SELECTED EXCERPT →
This solution uses traditional machine learning (TF-IDF + Logistic Regression), NOT a large language model:

  • No model download required - the model is trained locally from scratch using your training data
  • No GPU needed - runs on any CPU
  • No internet required after initial pip install - fully offline capable
  • Training takes seconds - not hours
  • Model size is tiny - a few KB, not GB

Features

  • RESTful API with FastAPI
  • Semantic error classification by intent (not just log levels)
  • 10 human-readable error categories
  • Confidence scores and probability distributions
  • Category descriptions and suggested actions for each error type
  • Single and batch classification endpoints
  • Health check and category listing endpoints
  • Interactive API documentation (Swagger UI)
  • Enhanced model with feature engineering and hyperparameter tuning

Error Categories

The API classifies errors into 10 semantic categories:

Category Description Example
NULL_REFERENCE Null pointer or reference errors "NullPointerException in UserService"
RESOURCE_EXHAUSTION Out of memory, disk full, connection pool exhausted "OutOfMemoryError: Java heap space"
NETWORK_CONNECTION Connection timeout, refused, unreachable "Connection timeout after 30 seconds"
DUPLICATE_CONFLICT Entry already exists, unique constraint violation "Duplicate key error: email already exists"
DATABASE_ERROR SQL errors, deadlocks, transaction failures "SQLException: table 'users' does not exist"
TIMEOUT Operation exceeded time limit "Request timeout: exceeded 30 second limit"
CONFIGURATION Missing/invalid configuration "Required property 'database.url' not found"
NOT_FOUND Resource, file, or endpoint not found "FileNotFoundException: config.properties"
AUTHENTICATION Invalid credentials, access denied "Authentication failed: invalid password"
VALIDATION Input validation or format errors "Invalid email format"

Project Structure

log-intent-classifier/
├── .gitignore                # Ignore venv, generated models, etc.
├── requirements.txt          # Python dependencies
├── README.md                 # This file
├── run.py                    # API server entry point
├── test_server.py            # Minimal server smoke-test (optional)
├── assets/
│   └── log_classifier_before_after.png  # README image
├── data/
│   └── training_data.csv     # Training data (~98 examples)
├── models/                   # Saved model files (created after training; ignored by git)
│   ├── feature_union.pkl     # Feature pipeline (TF-IDF + engineered features)
│   └── logistic_model.pkl    # Trained Logistic Regression model
├── scripts/
│   └── generate_linkedin_image.py  # Generates the README image (optional)
└── src/
    ├── __init__.py
    ├── train_model.py        # Training script with hyperparameter tuning
    ├── classifier.py         # Error classifier with category metadata
    └── api.py                # FastAPI application

Installation & Setup

Prerequisites

  • Python 3.9 or higher installed
  • pip (Python package manager)

MATERIAL →

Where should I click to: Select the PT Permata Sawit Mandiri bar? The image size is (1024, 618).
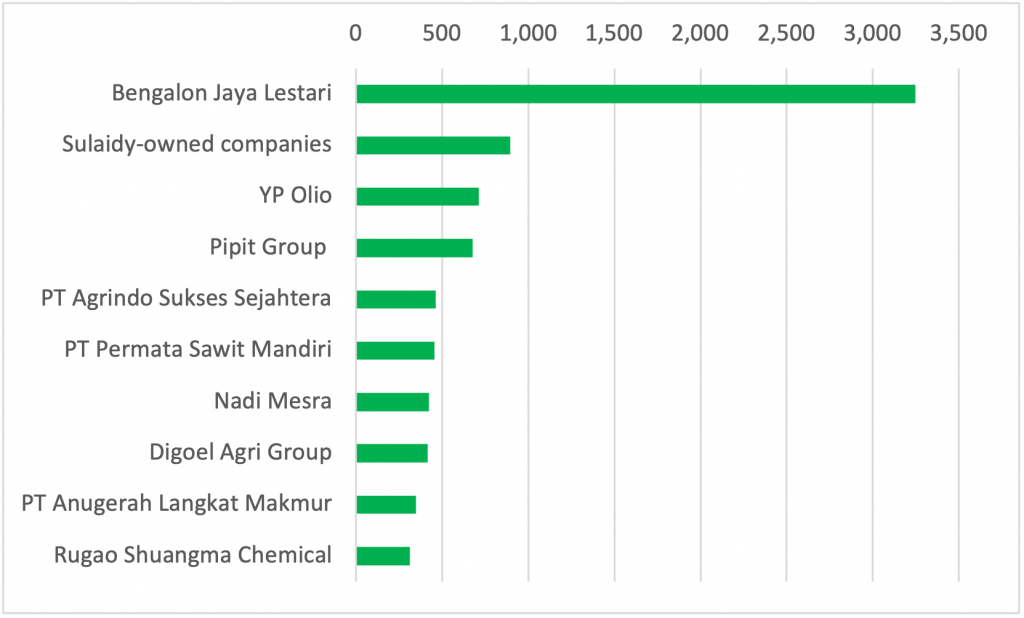395,350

WORK TO DO →
(1) Summarize the classifier README in two sentences.
(2) Translate this sentence from the classifier README into German: "This solution uses traditional machine learning (TF-IDF + Logistic Regression), NOT a large language model:"
(3) In the classifier README, write out everything from "AUTHENTICATION Invalid credentials, access" down to "server smoke-test (optional)".

TASK RESULTS →
(1) The classifier README describes a FastAPI-based API that sorts errors into 10 semantic categories using traditional machine learning (TF-IDF and Logistic Regression) rather than a large language model. The model is trained locally from scratch in seconds, runs on any CPU without a GPU, works offline after the initial pip install, and is only a few KB in size.

(2) Diese Lösung verwendet traditionelles maschinelles Lernen (TF-IDF + logistische Regression), KEIN großes Sprachmodell:

(3)
AUTHENTICATION Invalid credentials, access denied "Authentication failed: invalid password"
VALIDATION Input validation or format errors "Invalid email format"

Project Structure

log-intent-classifier/
├── .gitignore                # Ignore venv, generated models, etc.
├── requirements.txt          # Python dependencies
├── README.md                 # This file
├── run.py                    # API server entry point
├── test_server.py            # Minimal server smoke-test (optional)